Mais pourquoi une telle mort violente est-elle recherchée? Souvent, on a tendance à comprendre le statut de ces élus selon une grille de lecture chrétienne qui conçoit la félicité paradisiaque comme étant la vision béatifique de Dieu lui-même et la participation à la vie divine. Il n’en est pas de même en Islam où le concept de sainteté est uniquement réservé à Dieu. Il n’est donné à personne de voir Dieu ou d’établir le moindre contact direct avec lui, ce serait tout simplement commettre la pire des impiétés, le ishrak ou associationnisme. Dans le cas du shahid-martyr chrétien, c’est Dieu qui vient vers l’homme, alors que dans celui du shahid-jihadiste musulman, c’est l’homme qui va vers Dieu. Son témoignage devient également un acte politique. Un tel bienheureux ne voit pas Dieu mais il est vu par Dieu et ses anges qui portent témoignage pour lui. À son tour, le shahid porte témoignage pour sa communauté terrestre. Ainsi, la condition du martyr serait l’aboutissement de l’existence de tout croyant qui, par son effort-jihad personnel, acquiert la stabilité éternelle de son être propre. Il devient totalement lui-même, au fondement d’une communauté politique sur terre. Le martyre serait ainsi une voie royale qui permettrait au croyant de passer directement de la vie ici-bas à la vie dans l’au-delà sans la traversée de l’étape de la mort. Le shahid n’est pas là mais il n’est pas mort. Sa vie transcende la frontière entre l’ici-bas et l’au-delà. Il devient comme un pont entre le ciel et la terre, une voie de transfert du Sacré du monde divin vers le monde humain afin de fonder l’ordre politique.

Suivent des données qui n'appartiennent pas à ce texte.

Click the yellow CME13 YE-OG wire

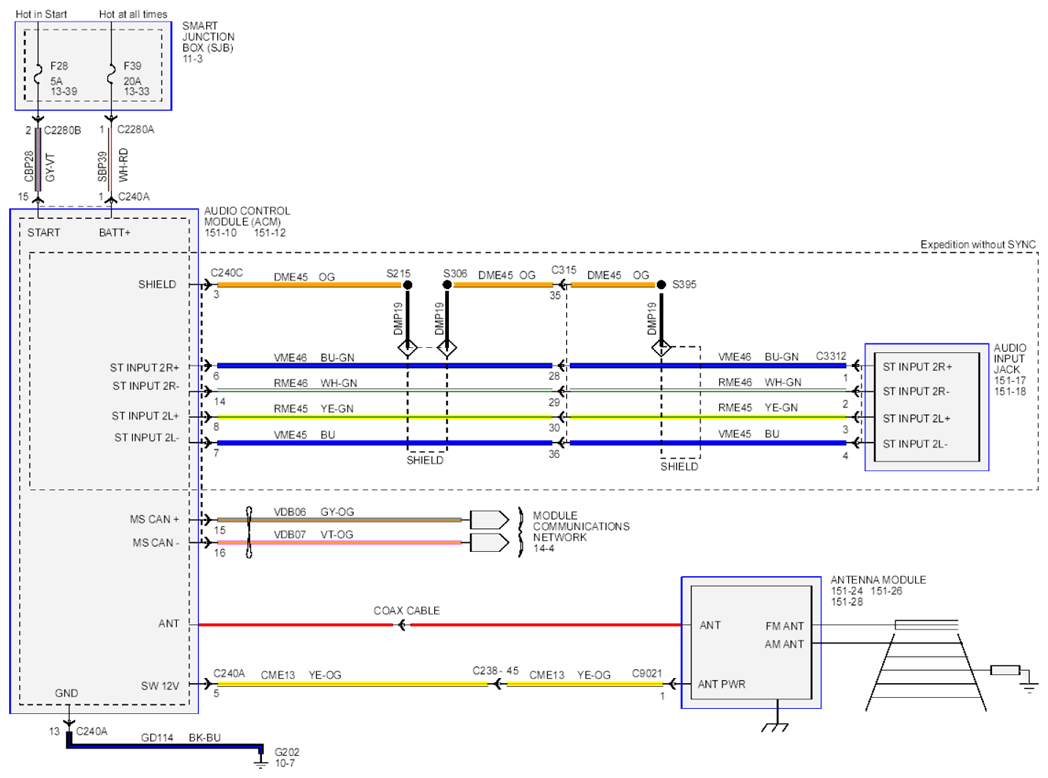tap(352, 684)
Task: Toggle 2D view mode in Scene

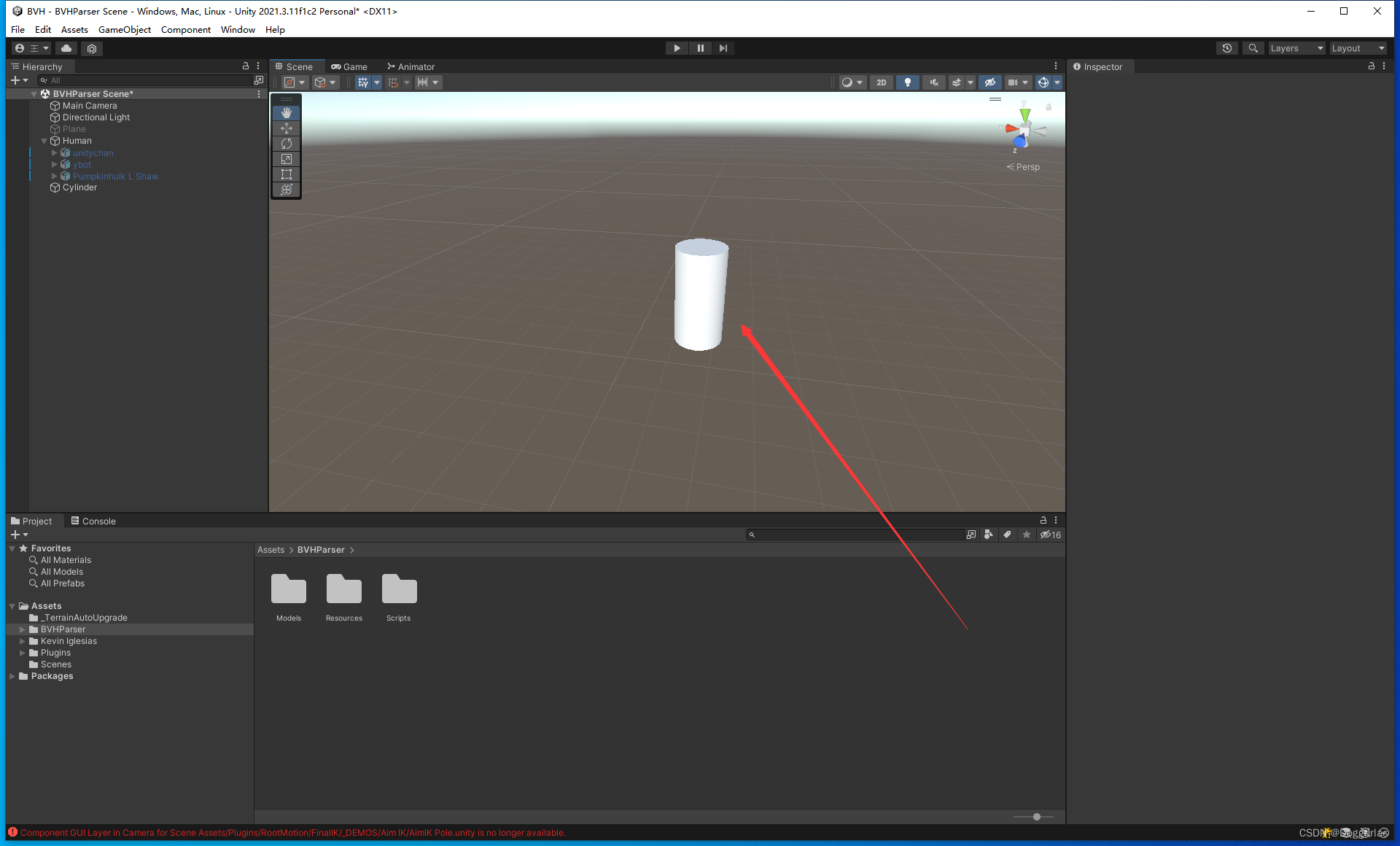Action: (x=882, y=82)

Nous entrons ici de plain-pied dans un temps-lieu intermédiaire, un «temps entre les temps», comme le dit Leili Echghi[2]. La littérature spirituelle appelle ce lieu Malakût, assez semblable au monde des idées de Platon. Malakût est le lieu de la réalité dont notre monde n’est qu’une ombre. C’est le lieu le plus profond de l’élan vital, le lieu où se fait la rencontre du croyant et de l’Imam, ce qui déclenche la renaissance spirituelle (al wilada al-rũhãniyya) dans la matrice de Dieu.

L’Ayatollah Khomeiny avait l’habitude de dire: «Il n’y a pas de différence entre Malakût et ici[3]». On comprend par-là que la révolution a déjà eu lieu dans le monde intérieur. Malakût est déjà là, nul n’a plus besoin d’y aller. En d’autres termes, la révolution islamique iranienne a inondé le monde par le divin. Elle a ouvert l’histoire à l’immanence directe du divin par le biais de la violence révolutionnaire que rien ne peut plus amortir sauf à mettre fin au temps lui-même. Cette ultime perspective de fin du temps historique ne peut être que le fait d’un être messianique. La violence révolutionnaire est source d’attente de l’Imam qui viendra rétablir l’ordre du monde dans sa plénitude originelle après l’avoir purgé, par la violence guerrière, de tout ce qui le souille.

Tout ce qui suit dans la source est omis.